Strengthen participants’ understanding of how the policy, implementation and evaluation aspects of integrated demand side management (IDSM) are achieved in practice.
This course was developed by three Energy Solutions’ employees to serve internal staff training needs. The course begins with an overview of demand side management practice to date and a detailed look at how energy is used throughout each sector of the economy. It covers the application of conservation, efficiency, demand management, demand response, distributed generation, storage and other resources that shape energy demand.
The course then explores emerging technologies and optimization strategies that enable greater insight and control of energy use, both at the end-use-device- and aggregate-level. It quantifies and monetizes these optimization strategies into value streams for both utility and end-user, and culminates in a discussion of how the intersection of these new technologies, optimization strategies and value streams can help de-carbonize the American economy and shape the energy future.
In the Autumn of 2014 the three Energy Solutions’ employees who developed the course offered it through Stanford University’s Civil and Environmental Engineering Department.

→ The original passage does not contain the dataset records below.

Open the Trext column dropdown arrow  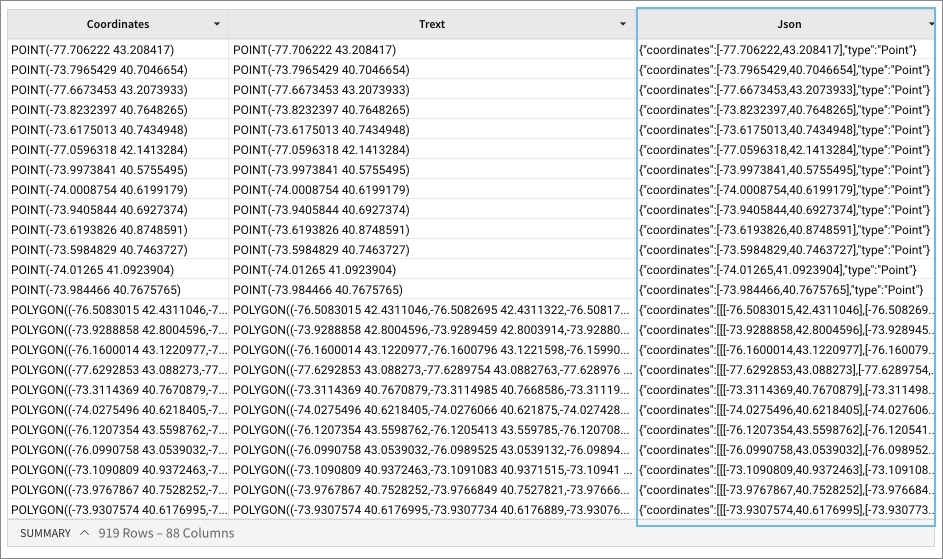click(625, 24)
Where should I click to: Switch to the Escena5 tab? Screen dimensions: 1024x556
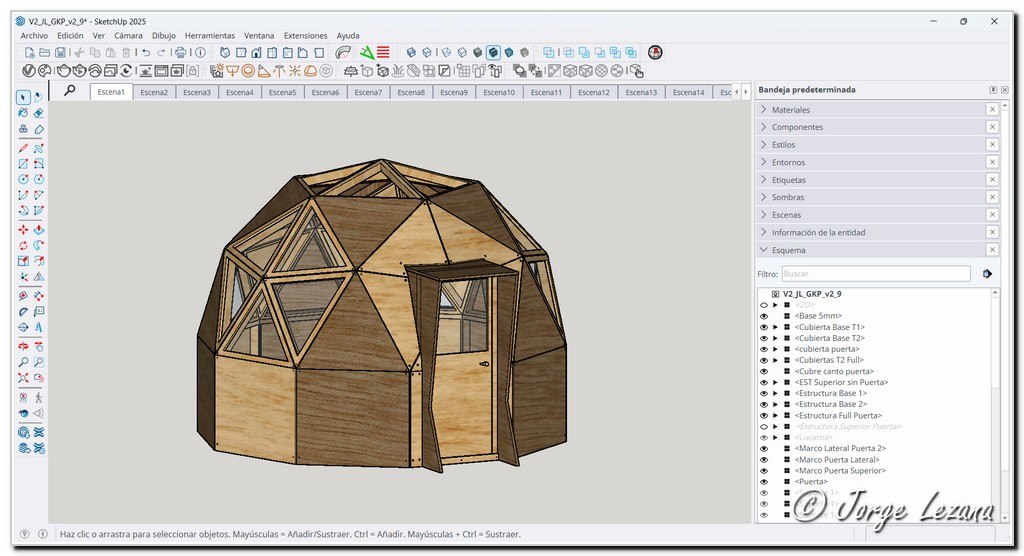pos(282,92)
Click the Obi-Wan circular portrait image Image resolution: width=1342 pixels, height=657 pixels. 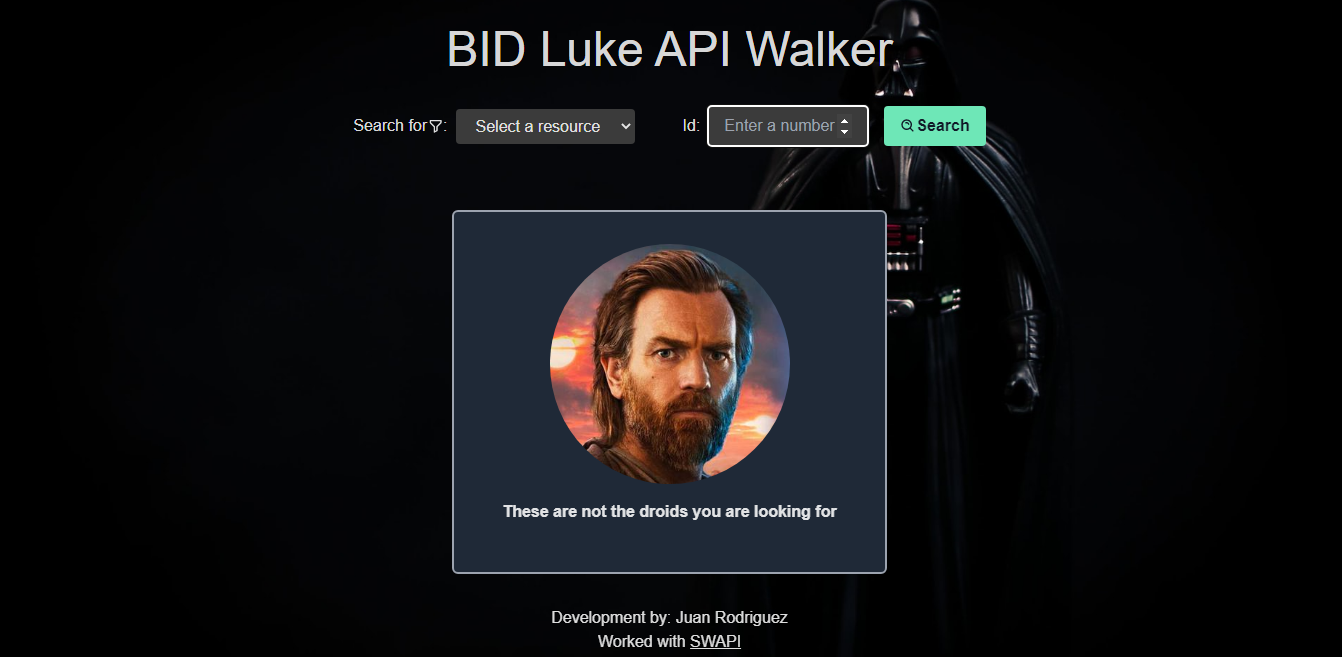tap(670, 364)
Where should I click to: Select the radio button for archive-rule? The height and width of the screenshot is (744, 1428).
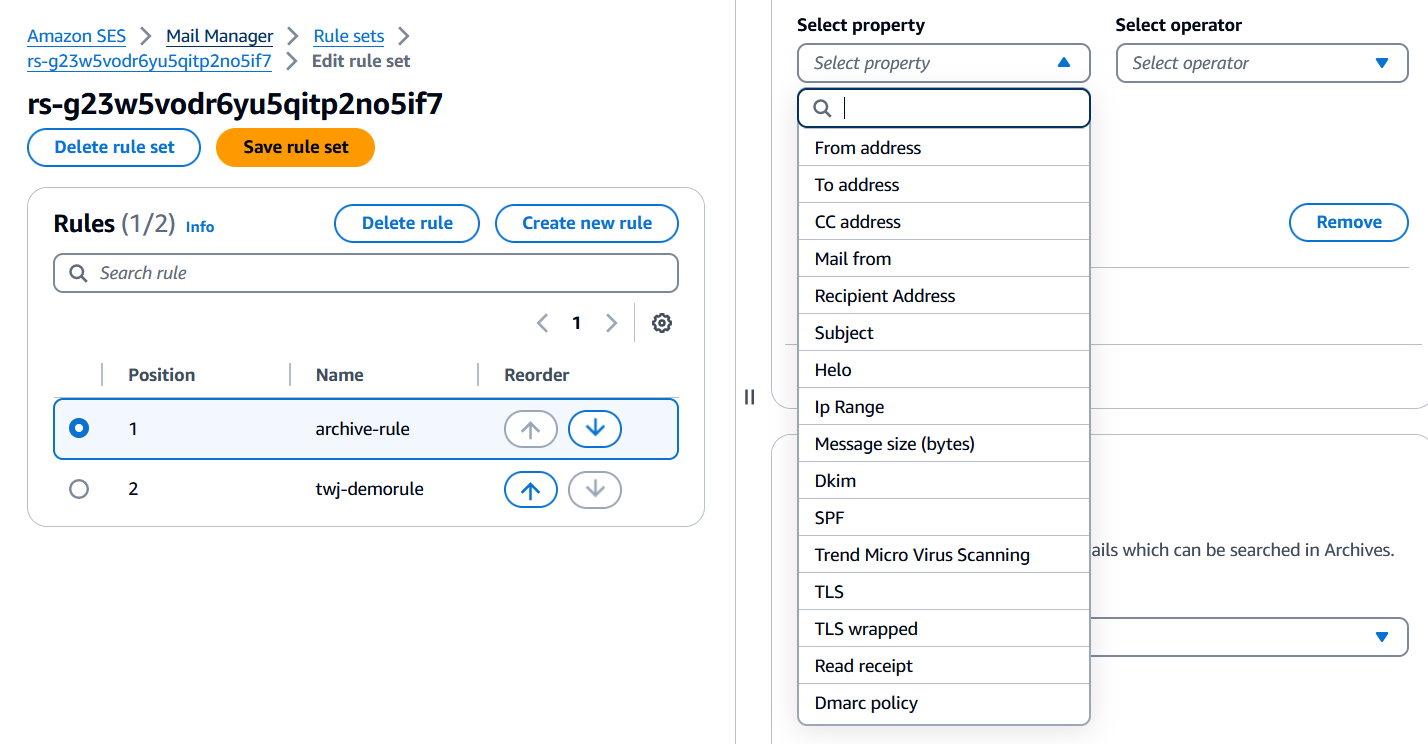pos(78,428)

The class at Stanford University was listed as CEE 176D / 276C: Advanced Topics in Integrated Demand Side Management.
Weekly anonymous surveys were collected by the teaching team, as well as a formal course evaluation conducted by the Department at the end of the term. The following student testimonials were received from that feedback:
- “Easily one of the most interesting and useful classes I’ve taken at Stanford. Chris, Teddy, and Alex all were extremely knowledgeable and had a great attitude towards the students. They really know what they are talking about, and it was awesome to hear their perspectives on the industry.”
- “I think it’s a mandatory class for anyone who wants to do consulting, work in an energy-related field, or is a business-oriented CEE major. It’s a real-life based class that is close to what you would do in industry so the transition to the working world won’t be as abrupt and you will have a special credential if working for an energy-related consulting company.”
- “It was the most relevant course I’ve taken at Stanford. The broad overview of demand-side management was especially helpful, because I am now aware of who the DSM stakeholders are, what has happened in the last few decades of DSM, and where the industry is headed.”